Por otra parte, estas licencias de explotación con fines investigativos instan de manera directa o indirecta a una crisis social dentro de las poblaciones, que deriva muchas veces en marchas y manifestaciones pacíficas. “Los campesinos y campesinas deben salir a defender su territorio con azadón en mano, salen a defender la tierra y el agua. Este decreto  no establece un concepto de licencia social,  que sí exige el Consejo de Estado para adelantar estas actividades de Fracking” así lo afirmó Wilmer Leal, representante a la Cámara por el partido Verde. 

Según Carlos Andrés Santiago, miembro de CORDATEC y miembro de la Alianza Colombia Libre de Fracking, el Gobierno Nacional a través de entidades como la Agencia Nacional de Hidrocarburos, el Ministerio de Ambiente, Ministerio de Minas y Energía, han seguido avanzando en el proceso en acuerdos de contratos, términos de referencia y expedición de lineamientos técnicos para el desarrollo de los proyectos piloto. Esto, sin ninguna garantía de vigilancia por parte de los entes jurídicos correspondientes. 

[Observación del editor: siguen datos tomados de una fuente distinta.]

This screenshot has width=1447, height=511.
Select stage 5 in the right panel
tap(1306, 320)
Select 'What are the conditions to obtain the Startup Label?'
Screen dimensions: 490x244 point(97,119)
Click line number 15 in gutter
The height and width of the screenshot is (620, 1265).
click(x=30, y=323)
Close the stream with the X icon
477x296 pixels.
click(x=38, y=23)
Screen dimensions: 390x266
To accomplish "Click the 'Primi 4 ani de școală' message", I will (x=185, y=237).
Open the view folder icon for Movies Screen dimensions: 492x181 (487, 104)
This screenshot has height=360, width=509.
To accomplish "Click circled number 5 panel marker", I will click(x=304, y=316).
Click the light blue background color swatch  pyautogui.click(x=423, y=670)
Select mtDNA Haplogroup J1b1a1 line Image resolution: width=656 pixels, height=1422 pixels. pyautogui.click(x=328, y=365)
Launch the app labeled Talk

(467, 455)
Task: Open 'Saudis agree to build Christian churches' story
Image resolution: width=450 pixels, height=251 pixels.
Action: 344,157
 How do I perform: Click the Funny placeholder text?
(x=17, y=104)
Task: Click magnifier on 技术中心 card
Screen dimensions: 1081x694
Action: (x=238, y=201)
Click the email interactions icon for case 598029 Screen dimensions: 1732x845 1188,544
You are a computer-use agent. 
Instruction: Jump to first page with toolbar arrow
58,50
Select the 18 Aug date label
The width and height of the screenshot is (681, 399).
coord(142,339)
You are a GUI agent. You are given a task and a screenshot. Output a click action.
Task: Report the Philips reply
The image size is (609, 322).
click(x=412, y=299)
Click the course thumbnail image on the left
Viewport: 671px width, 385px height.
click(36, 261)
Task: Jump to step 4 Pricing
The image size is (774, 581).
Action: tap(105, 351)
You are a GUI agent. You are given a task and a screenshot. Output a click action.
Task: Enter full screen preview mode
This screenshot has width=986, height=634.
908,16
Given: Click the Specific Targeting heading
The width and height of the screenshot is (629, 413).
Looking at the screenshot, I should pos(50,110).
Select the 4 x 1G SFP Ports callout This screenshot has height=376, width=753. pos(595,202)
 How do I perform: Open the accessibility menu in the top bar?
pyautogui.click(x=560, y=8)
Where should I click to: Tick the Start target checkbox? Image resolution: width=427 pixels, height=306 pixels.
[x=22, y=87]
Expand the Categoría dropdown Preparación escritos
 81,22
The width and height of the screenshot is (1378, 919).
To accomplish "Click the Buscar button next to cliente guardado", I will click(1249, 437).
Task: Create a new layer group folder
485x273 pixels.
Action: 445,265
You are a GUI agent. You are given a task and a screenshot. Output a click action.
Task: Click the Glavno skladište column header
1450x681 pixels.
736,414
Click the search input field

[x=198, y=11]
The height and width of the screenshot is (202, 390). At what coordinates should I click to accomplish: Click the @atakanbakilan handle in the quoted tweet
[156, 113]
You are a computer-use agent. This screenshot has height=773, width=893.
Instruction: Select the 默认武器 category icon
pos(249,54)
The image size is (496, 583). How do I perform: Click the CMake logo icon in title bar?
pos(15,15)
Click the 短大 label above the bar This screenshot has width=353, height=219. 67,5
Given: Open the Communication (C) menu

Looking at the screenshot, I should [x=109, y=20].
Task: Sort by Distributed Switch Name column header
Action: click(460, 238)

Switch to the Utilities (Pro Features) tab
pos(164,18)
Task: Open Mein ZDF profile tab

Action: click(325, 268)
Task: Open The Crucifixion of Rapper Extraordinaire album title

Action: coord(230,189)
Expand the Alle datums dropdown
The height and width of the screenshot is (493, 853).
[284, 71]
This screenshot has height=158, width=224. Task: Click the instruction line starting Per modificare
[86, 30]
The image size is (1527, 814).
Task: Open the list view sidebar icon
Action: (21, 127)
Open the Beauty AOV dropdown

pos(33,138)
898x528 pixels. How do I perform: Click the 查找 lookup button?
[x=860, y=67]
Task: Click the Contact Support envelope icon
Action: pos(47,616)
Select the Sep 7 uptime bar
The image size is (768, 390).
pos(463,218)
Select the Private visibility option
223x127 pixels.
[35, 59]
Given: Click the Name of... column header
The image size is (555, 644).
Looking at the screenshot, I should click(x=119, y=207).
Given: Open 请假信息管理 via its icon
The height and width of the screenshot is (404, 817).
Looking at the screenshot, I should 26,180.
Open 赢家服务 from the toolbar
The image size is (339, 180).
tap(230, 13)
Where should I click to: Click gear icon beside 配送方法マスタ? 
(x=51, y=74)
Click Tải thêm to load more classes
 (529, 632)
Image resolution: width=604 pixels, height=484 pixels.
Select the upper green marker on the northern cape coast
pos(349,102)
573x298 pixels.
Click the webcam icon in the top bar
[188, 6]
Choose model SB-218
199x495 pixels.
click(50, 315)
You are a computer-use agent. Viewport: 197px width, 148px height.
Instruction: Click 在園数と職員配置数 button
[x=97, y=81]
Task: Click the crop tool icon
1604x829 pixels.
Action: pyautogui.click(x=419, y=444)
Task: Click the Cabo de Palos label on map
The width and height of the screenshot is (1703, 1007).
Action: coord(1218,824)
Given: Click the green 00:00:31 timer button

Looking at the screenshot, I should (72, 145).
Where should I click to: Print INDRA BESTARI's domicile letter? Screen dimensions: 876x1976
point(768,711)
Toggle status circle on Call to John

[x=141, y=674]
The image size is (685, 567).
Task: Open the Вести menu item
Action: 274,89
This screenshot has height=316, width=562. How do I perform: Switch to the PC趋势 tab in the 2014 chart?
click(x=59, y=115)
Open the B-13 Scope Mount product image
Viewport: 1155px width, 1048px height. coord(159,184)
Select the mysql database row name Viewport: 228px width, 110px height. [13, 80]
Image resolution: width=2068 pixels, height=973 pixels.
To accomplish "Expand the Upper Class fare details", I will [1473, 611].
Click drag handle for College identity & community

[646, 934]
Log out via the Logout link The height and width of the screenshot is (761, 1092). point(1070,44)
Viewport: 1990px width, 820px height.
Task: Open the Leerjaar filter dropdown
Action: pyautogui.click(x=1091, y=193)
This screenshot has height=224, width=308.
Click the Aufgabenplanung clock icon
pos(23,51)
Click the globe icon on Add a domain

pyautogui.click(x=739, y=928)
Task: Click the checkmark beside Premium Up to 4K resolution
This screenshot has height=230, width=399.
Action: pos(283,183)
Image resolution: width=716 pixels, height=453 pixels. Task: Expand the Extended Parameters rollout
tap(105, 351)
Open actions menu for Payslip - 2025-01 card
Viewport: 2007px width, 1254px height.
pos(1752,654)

Finalmente esta decisión está en manos del Consejo de Estado, el tiempo estimado de respuesta a este incidente de desacato es  de tres meses. Sin embargo, de salir en contra, el fallo por parte del alto tribunal, la Alianza Colombia Libre de Fracking indicó que llevarán el caso a instancias internacionales donde se garantice la imparcialidad  de la decisión. Además, impulsarán el desarrollo de actividades y manifestaciones pacíficas en los territorios para mantener la lucha permanente en contra de lo pilotos de fracking en Colombia.